— The exercise —
Reproduce the items below verbatim, everything from the line containing "The width and height of the screenshot is (1204, 698)." down to the line containing "Looking at the screenshot, I should (110, 99).", both of those lines included.

— Data lines —

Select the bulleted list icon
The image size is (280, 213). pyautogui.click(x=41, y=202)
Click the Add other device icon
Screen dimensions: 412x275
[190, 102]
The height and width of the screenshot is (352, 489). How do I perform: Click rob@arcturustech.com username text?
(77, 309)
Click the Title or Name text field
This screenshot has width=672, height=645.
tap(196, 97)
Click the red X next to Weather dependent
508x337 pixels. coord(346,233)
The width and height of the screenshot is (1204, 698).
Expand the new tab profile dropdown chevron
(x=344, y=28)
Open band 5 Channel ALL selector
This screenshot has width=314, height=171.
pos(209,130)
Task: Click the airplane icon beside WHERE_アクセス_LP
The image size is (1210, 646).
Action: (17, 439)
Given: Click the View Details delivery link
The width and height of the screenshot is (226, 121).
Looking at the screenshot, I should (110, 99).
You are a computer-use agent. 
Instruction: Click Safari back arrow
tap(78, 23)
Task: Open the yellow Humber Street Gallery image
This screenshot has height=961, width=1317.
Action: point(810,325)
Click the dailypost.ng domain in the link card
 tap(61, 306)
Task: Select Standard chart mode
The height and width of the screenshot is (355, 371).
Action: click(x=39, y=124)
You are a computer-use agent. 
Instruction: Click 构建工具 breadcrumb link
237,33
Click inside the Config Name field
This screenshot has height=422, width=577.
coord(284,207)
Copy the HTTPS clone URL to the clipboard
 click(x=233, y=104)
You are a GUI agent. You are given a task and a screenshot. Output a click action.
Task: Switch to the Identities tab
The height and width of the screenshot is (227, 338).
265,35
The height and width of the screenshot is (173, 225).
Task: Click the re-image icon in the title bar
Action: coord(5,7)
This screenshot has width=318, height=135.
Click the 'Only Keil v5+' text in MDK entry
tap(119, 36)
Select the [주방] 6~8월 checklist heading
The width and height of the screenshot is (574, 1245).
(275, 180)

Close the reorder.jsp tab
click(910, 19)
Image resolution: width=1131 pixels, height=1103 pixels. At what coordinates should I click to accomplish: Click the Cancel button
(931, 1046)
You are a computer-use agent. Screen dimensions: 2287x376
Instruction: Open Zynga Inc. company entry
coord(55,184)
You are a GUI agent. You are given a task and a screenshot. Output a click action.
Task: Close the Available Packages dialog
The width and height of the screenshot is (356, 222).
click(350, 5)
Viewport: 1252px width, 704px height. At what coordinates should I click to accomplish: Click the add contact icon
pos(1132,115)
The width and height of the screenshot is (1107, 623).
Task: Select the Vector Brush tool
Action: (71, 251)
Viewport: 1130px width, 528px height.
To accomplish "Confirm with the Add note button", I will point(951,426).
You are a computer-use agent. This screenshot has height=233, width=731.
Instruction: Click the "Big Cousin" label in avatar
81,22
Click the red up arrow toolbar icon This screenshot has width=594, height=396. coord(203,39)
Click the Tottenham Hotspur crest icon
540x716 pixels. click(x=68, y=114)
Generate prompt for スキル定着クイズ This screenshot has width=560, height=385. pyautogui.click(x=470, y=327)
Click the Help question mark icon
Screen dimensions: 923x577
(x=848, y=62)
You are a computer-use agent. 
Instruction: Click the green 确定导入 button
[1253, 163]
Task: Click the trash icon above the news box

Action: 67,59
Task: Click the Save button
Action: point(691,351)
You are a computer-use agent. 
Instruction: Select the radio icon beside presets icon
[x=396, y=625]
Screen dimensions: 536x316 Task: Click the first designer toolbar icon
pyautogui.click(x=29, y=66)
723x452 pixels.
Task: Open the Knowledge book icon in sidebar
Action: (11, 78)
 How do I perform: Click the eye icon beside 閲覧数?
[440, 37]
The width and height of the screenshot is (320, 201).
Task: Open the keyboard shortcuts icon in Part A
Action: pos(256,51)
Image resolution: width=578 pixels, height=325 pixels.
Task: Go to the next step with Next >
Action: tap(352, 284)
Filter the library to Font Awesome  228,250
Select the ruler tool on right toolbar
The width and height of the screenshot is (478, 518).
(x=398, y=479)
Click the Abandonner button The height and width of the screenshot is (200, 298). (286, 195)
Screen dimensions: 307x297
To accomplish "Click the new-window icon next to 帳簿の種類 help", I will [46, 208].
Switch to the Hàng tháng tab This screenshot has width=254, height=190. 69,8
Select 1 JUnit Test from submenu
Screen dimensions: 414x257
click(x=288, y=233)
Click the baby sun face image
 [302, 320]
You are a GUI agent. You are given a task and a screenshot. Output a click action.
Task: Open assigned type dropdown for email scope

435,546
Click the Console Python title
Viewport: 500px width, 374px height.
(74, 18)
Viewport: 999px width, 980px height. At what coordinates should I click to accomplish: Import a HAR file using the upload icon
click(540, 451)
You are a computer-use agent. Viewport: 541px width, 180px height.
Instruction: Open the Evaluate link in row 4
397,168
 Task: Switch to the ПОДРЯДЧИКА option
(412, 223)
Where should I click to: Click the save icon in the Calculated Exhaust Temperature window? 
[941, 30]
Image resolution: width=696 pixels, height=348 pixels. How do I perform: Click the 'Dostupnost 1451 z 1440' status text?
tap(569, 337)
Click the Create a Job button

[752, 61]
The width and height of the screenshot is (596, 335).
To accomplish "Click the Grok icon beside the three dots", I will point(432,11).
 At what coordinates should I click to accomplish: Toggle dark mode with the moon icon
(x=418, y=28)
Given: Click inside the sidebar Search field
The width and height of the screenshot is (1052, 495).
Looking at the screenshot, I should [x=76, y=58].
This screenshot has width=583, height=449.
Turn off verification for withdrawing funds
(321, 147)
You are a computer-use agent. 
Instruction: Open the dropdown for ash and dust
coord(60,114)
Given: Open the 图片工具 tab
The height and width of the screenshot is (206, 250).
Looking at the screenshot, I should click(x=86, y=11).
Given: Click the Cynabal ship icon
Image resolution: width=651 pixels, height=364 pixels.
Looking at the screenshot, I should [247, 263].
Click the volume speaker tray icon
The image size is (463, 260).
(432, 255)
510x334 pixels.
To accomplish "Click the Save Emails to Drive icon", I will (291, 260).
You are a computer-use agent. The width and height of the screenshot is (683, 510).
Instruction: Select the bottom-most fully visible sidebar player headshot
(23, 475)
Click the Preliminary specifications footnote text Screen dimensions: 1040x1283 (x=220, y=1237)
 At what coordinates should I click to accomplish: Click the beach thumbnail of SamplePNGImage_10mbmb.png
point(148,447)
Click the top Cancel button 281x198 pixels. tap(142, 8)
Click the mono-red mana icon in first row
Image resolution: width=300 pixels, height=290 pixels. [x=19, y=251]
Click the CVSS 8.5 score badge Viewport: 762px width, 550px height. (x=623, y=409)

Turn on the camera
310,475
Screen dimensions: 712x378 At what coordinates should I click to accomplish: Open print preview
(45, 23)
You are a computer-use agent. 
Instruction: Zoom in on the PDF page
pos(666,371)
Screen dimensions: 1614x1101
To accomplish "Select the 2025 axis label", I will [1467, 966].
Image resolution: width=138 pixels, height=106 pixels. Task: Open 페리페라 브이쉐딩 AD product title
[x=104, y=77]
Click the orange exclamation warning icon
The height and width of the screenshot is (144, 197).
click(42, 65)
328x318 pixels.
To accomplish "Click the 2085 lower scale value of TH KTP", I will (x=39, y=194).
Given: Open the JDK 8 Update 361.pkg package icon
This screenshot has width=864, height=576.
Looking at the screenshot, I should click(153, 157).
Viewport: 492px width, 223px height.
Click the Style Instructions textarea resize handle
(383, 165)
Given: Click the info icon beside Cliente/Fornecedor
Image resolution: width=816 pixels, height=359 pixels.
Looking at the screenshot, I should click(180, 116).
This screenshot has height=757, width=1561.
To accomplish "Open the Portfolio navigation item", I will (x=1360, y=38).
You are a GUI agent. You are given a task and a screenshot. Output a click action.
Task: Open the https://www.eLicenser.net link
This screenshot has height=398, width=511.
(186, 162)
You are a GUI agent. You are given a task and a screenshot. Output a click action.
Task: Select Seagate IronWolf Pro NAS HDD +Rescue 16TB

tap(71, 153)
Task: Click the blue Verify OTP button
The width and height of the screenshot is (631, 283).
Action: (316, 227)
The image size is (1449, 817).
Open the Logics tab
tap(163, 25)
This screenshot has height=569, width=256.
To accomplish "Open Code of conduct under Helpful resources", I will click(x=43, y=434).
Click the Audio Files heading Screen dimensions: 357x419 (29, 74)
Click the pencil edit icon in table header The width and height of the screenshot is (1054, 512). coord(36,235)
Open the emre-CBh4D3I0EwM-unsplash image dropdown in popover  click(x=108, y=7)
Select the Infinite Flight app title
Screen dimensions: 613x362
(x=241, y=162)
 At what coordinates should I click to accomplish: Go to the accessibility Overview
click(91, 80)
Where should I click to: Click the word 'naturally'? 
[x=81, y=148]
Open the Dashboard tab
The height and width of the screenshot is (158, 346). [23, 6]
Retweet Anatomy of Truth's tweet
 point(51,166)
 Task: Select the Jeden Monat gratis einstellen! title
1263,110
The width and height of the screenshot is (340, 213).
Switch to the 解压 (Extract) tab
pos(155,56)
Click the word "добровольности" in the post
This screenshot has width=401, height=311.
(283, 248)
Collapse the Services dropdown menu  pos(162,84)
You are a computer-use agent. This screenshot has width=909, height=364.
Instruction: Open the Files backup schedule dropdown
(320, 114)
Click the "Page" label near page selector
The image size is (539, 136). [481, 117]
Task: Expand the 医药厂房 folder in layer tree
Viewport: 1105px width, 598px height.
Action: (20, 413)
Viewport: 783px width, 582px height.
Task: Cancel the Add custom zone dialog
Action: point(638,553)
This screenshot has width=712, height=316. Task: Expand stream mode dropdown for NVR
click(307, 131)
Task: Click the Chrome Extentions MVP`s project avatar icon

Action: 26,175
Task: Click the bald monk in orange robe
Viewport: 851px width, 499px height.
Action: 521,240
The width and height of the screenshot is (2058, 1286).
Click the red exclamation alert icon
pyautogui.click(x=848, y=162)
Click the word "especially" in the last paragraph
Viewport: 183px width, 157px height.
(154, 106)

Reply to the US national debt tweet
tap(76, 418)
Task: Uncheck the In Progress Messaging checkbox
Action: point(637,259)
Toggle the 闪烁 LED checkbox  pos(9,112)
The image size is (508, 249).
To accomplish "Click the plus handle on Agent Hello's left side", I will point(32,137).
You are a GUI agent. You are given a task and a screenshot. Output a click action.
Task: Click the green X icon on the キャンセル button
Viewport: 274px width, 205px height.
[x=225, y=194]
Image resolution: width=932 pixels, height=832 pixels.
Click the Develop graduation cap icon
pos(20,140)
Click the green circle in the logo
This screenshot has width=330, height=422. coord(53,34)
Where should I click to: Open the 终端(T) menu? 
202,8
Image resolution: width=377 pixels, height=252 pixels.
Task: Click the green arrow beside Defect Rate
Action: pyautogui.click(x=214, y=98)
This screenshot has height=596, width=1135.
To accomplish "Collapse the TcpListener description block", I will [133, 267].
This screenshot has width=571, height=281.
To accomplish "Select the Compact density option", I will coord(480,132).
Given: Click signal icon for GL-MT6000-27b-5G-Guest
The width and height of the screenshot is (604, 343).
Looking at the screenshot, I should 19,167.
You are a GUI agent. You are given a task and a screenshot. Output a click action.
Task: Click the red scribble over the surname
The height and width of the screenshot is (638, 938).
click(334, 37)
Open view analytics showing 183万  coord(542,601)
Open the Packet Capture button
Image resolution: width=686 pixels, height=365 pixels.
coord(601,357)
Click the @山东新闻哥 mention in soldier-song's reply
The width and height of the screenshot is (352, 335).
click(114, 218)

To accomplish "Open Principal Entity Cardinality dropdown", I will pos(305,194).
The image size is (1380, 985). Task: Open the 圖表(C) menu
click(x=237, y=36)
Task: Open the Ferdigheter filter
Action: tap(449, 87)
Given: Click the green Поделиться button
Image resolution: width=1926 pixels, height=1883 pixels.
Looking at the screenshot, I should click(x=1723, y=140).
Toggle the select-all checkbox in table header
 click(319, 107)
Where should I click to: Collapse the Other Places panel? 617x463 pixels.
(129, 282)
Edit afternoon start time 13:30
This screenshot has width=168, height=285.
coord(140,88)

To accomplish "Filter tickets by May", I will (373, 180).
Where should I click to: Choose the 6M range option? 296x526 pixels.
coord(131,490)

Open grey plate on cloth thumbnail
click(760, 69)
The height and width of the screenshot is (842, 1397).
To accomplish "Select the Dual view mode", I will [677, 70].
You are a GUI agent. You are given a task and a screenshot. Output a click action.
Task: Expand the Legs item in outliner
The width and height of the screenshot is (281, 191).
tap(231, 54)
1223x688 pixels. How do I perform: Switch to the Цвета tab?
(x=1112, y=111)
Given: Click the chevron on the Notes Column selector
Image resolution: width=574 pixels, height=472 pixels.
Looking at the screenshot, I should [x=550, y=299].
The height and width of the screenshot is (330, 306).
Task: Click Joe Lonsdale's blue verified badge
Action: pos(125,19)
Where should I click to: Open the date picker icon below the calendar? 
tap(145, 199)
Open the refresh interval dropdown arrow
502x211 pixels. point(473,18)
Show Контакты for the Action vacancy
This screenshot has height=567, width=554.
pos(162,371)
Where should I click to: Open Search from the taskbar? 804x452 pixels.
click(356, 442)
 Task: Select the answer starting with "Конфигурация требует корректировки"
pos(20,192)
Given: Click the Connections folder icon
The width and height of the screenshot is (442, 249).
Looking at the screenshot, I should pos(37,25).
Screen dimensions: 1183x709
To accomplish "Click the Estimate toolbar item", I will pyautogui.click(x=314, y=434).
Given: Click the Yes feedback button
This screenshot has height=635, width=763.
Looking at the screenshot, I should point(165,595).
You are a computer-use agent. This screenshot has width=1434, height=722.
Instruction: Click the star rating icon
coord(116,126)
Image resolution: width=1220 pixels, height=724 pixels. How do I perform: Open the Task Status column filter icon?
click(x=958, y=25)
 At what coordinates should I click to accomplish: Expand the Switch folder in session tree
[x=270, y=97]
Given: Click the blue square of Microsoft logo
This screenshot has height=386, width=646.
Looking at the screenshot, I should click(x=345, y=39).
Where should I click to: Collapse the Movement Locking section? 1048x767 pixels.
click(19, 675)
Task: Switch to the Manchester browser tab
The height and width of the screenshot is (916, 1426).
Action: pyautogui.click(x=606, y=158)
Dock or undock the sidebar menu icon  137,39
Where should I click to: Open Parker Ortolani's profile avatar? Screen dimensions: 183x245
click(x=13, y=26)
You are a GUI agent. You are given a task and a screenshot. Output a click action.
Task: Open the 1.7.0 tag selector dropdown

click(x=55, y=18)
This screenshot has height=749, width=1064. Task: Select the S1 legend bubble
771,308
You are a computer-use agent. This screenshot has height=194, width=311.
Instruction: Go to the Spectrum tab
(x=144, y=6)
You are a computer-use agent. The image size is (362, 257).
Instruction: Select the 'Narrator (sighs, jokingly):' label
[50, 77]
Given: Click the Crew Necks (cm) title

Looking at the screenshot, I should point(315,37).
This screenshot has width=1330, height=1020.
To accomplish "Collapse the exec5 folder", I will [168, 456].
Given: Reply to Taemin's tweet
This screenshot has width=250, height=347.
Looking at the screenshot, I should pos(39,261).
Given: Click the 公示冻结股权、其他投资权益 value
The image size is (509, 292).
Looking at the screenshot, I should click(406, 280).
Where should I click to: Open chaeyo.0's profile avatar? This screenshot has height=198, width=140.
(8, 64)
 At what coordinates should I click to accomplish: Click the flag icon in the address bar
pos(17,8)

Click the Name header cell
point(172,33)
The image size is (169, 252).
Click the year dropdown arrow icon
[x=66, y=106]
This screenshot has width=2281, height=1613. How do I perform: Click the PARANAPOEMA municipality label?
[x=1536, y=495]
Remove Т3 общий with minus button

— Expected answer —
The width and height of the screenshot is (1204, 698).
Expand the new tab profile dropdown chevron
(x=344, y=28)
Open band 5 Channel ALL selector
This screenshot has width=314, height=171.
pos(209,130)
Task: Click the airplane icon beside WHERE_アクセス_LP
The image size is (1210, 646).
Action: (17, 439)
Given: Click the View Details delivery link
The width and height of the screenshot is (226, 121).
Looking at the screenshot, I should (110, 99).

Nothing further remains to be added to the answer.